▶ **BRIEF**
Which lines run from the one containing "Beisbol (167, 2449)" to the end of the entries below? Reproduce them exactly, both ends included.

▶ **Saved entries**
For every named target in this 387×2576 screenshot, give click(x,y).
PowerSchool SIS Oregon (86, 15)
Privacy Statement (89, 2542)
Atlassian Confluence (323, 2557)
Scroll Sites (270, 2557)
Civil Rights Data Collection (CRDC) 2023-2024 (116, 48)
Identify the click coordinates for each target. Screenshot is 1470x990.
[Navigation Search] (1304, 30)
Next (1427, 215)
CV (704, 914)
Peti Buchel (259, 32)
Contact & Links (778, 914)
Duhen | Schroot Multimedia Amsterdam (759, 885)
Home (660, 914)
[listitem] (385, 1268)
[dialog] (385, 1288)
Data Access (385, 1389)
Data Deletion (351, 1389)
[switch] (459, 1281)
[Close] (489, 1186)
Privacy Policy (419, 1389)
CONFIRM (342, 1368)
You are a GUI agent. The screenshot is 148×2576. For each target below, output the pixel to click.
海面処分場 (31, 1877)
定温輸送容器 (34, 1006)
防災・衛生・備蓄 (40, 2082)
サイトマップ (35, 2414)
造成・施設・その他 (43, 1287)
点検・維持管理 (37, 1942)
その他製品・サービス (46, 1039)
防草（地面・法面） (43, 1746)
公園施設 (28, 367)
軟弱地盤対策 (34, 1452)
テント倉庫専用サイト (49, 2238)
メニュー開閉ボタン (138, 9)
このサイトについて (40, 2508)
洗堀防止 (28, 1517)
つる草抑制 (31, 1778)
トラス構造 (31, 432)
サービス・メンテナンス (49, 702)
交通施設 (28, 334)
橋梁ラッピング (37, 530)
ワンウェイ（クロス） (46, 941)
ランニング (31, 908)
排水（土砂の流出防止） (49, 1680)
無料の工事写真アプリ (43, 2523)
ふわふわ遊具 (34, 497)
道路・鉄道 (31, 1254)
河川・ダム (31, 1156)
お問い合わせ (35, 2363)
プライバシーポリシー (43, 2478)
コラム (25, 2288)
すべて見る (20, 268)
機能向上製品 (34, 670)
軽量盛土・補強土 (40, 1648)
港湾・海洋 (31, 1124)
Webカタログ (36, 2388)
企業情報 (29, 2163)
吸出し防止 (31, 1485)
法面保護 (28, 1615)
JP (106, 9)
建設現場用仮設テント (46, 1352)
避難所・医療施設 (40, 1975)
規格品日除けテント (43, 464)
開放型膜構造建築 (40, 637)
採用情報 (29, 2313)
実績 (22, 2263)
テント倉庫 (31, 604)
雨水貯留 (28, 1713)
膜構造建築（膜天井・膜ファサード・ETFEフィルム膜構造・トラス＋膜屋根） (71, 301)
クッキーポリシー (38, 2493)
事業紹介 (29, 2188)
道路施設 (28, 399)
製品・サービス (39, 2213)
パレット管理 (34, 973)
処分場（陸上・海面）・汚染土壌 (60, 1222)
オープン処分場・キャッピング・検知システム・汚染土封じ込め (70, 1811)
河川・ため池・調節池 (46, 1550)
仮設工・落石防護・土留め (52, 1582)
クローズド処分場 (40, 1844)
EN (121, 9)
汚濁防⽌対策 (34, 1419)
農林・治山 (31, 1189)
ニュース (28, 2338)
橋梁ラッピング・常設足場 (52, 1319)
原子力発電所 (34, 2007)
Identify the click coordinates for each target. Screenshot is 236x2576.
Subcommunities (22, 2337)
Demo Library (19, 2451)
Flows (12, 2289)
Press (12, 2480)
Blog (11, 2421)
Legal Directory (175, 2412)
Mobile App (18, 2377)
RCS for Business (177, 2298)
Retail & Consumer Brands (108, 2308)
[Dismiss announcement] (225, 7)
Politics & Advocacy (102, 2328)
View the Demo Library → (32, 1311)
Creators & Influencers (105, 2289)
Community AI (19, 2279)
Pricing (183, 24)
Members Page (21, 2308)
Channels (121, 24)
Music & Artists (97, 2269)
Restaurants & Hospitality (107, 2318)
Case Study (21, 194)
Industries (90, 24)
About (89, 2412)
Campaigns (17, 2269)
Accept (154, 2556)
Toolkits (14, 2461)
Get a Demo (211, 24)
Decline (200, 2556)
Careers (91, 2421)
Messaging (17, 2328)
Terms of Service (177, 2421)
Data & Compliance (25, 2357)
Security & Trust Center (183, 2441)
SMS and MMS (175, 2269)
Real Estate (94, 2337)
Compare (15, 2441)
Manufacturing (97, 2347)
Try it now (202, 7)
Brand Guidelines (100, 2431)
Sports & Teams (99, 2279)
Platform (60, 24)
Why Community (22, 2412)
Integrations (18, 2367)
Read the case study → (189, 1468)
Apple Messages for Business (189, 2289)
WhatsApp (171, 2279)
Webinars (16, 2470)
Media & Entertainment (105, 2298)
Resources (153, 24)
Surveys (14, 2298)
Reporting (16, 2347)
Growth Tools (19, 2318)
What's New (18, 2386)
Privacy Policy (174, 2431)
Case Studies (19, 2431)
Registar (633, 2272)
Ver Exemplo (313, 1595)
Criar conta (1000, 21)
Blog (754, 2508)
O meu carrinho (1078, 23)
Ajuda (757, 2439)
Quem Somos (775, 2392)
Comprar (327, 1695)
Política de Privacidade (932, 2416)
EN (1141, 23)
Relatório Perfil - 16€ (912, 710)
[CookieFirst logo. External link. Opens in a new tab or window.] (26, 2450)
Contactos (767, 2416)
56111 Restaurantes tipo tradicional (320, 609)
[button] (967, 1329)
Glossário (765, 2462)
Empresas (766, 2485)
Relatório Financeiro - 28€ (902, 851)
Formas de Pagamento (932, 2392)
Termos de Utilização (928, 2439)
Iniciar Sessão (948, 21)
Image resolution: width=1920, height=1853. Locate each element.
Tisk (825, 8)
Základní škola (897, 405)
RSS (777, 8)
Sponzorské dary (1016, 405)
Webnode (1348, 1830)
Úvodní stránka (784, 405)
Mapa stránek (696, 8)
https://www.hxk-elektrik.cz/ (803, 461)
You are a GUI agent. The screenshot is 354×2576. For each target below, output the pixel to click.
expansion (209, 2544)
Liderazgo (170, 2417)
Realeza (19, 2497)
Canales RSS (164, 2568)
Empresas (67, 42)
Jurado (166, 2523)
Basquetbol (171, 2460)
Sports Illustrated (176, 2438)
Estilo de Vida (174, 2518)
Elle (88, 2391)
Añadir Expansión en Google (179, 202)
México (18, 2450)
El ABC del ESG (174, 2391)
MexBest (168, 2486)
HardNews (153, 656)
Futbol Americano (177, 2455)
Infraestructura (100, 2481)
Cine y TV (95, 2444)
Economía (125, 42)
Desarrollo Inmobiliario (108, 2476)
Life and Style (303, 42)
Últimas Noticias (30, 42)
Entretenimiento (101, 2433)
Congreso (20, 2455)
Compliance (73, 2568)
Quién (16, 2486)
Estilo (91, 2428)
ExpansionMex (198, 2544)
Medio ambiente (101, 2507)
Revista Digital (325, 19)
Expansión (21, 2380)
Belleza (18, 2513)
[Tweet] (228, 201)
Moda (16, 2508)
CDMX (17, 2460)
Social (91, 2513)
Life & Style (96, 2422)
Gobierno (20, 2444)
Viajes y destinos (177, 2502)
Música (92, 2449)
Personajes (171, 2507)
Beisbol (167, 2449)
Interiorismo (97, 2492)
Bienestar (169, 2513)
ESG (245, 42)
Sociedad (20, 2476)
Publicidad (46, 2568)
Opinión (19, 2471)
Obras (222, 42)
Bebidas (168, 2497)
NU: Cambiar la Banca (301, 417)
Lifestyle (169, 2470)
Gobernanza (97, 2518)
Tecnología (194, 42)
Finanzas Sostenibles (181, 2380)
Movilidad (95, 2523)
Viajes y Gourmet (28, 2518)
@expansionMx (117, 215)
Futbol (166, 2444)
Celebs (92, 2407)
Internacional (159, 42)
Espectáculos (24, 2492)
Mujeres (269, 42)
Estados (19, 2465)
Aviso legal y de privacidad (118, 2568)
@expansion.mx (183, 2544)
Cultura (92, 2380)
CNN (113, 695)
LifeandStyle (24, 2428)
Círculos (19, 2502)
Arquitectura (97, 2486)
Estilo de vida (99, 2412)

▶ **REPLY**
Beisbol (167, 2449)
Interiorismo (97, 2492)
Bienestar (169, 2513)
ESG (245, 42)
Sociedad (20, 2476)
Publicidad (46, 2568)
Opinión (19, 2471)
Obras (222, 42)
Bebidas (168, 2497)
NU: Cambiar la Banca (301, 417)
Lifestyle (169, 2470)
Gobernanza (97, 2518)
Tecnología (194, 42)
Finanzas Sostenibles (181, 2380)
Movilidad (95, 2523)
Viajes y Gourmet (28, 2518)
@expansionMx (117, 215)
Futbol (166, 2444)
Celebs (92, 2407)
Internacional (159, 42)
Espectáculos (24, 2492)
Mujeres (269, 42)
Estados (19, 2465)
Aviso legal y de privacidad (118, 2568)
@expansion.mx (183, 2544)
Cultura (92, 2380)
CNN (113, 695)
LifeandStyle (24, 2428)
Círculos (19, 2502)
Arquitectura (97, 2486)
Estilo de vida (99, 2412)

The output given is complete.